[DATA TO PROCESS — start]

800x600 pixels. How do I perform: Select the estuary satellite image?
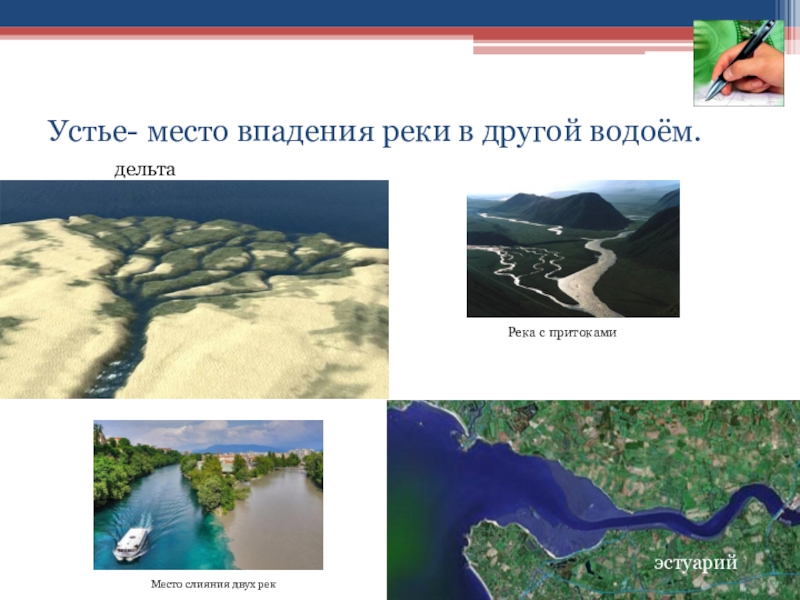[x=593, y=500]
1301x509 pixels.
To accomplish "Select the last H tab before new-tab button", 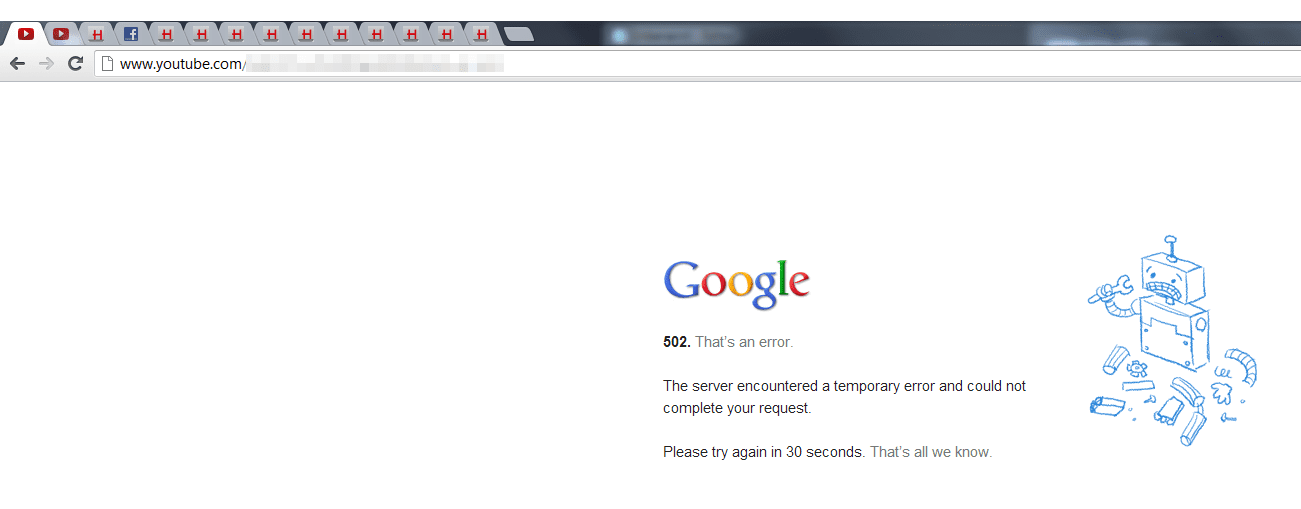I will (x=481, y=34).
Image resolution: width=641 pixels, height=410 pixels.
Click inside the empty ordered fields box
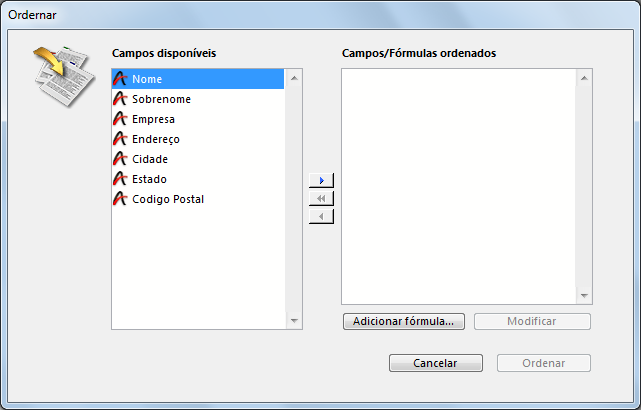click(x=458, y=185)
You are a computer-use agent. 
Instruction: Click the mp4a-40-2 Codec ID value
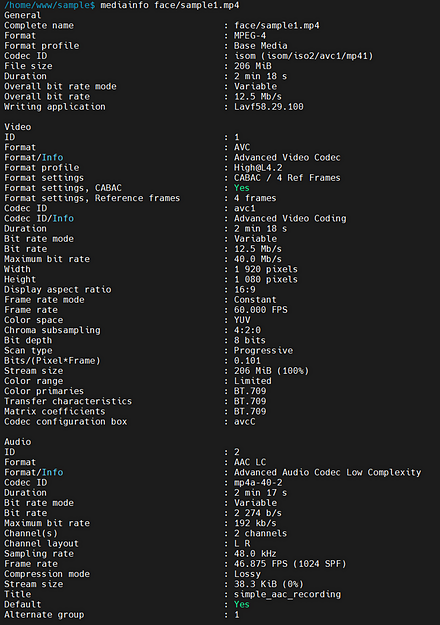click(258, 483)
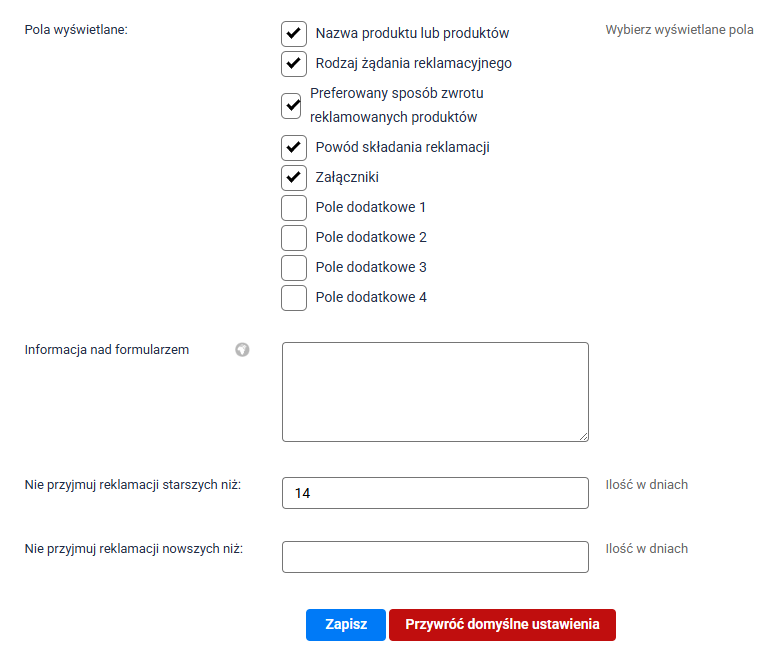Click the globe icon beside Informacja nad formularzem
The image size is (779, 666).
click(242, 350)
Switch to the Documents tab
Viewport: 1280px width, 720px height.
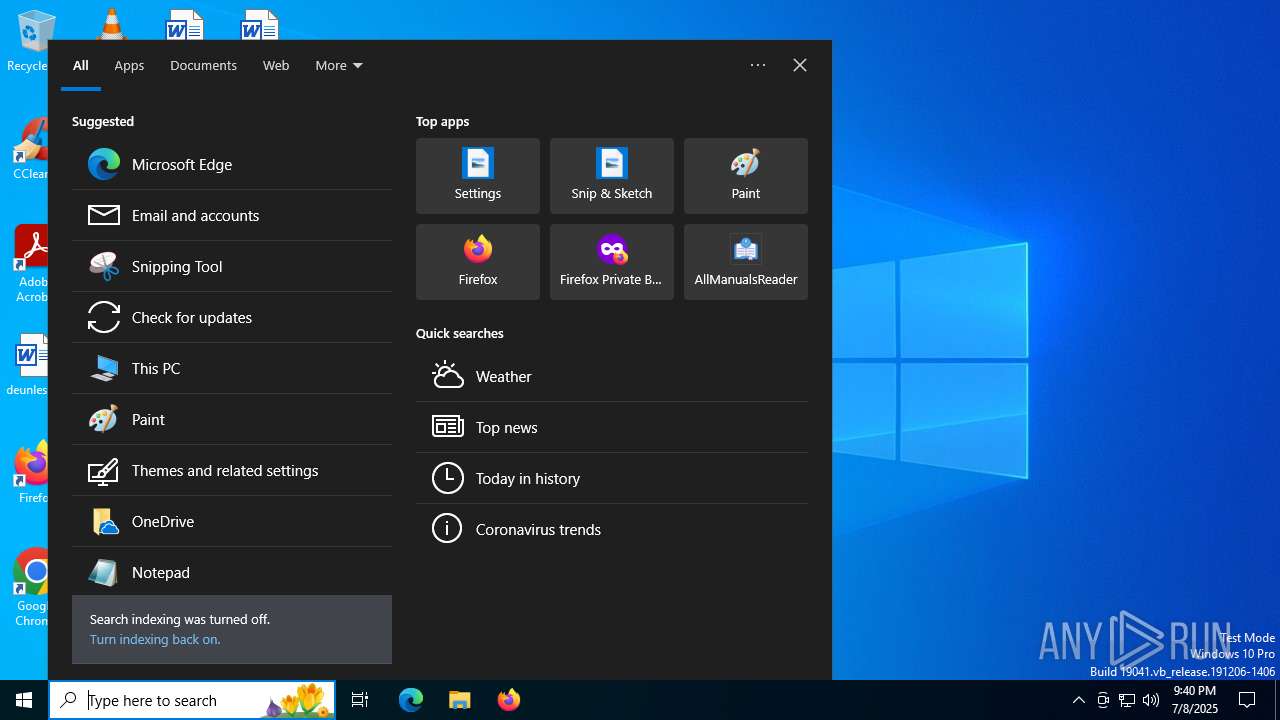click(203, 66)
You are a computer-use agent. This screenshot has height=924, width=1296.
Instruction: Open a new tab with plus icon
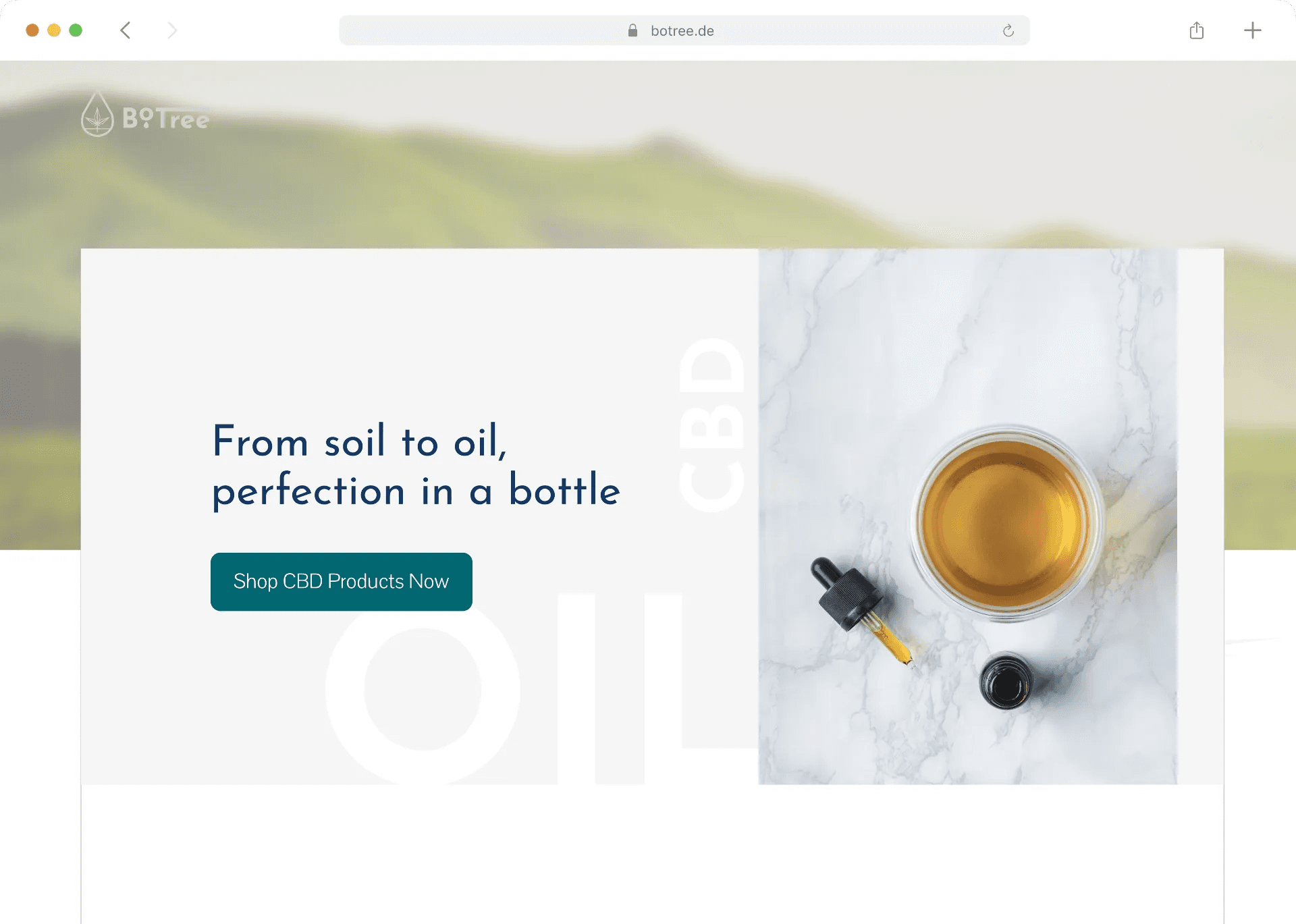[1253, 30]
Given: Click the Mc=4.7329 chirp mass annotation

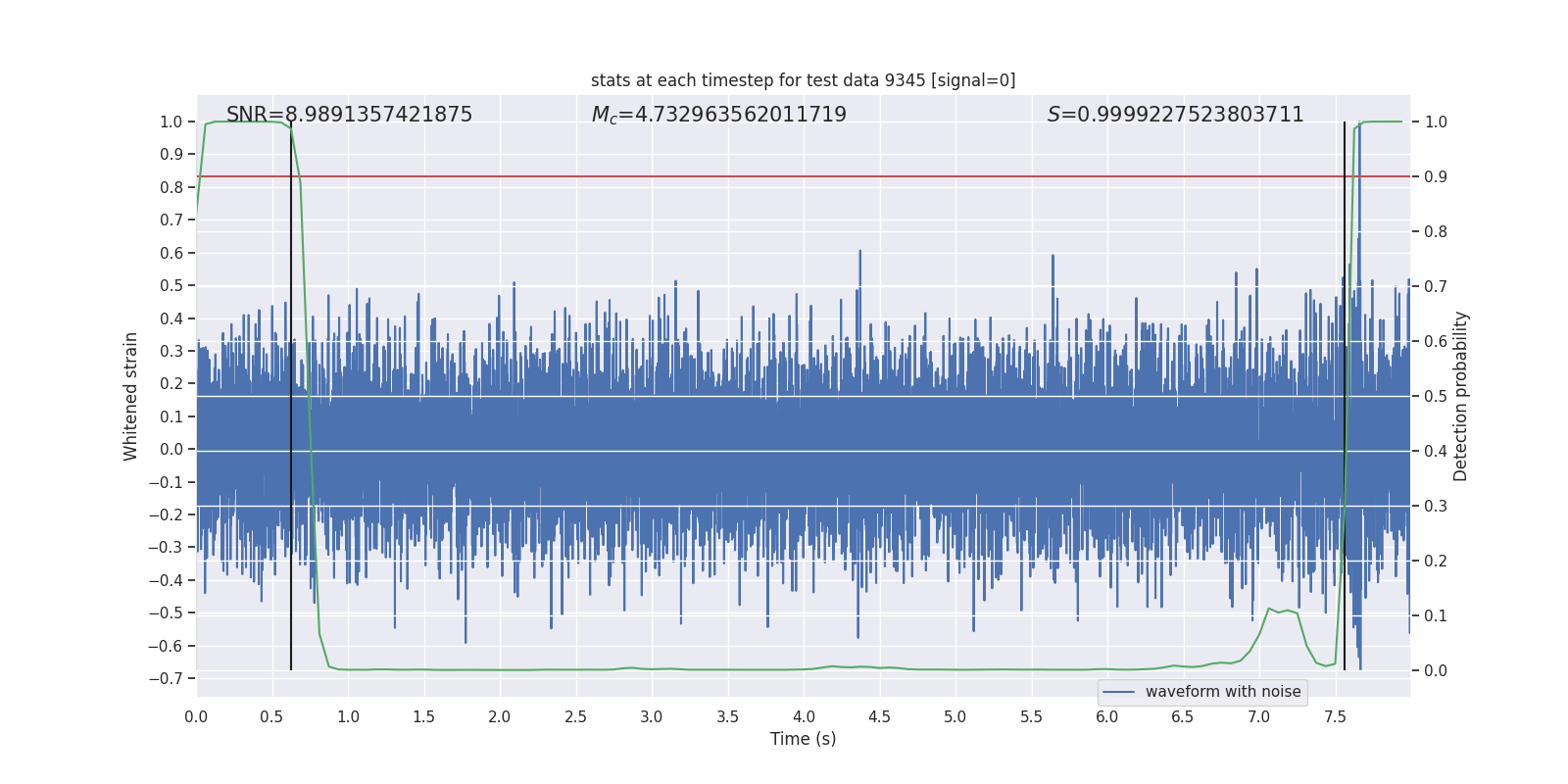Looking at the screenshot, I should tap(718, 115).
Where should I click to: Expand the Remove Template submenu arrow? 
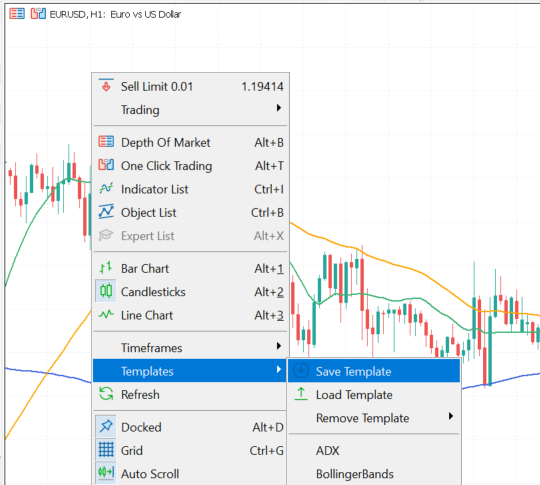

[DATA TO PROCESS — finish]

● WORK INSTRUCTIONS: Gather from the records above every line containing the string "agent".

● SOLUTION TO THIS EXERCISE:
You are a computer-use agent. 
You are a computer-use agent. This screenshot has height=924, width=1296.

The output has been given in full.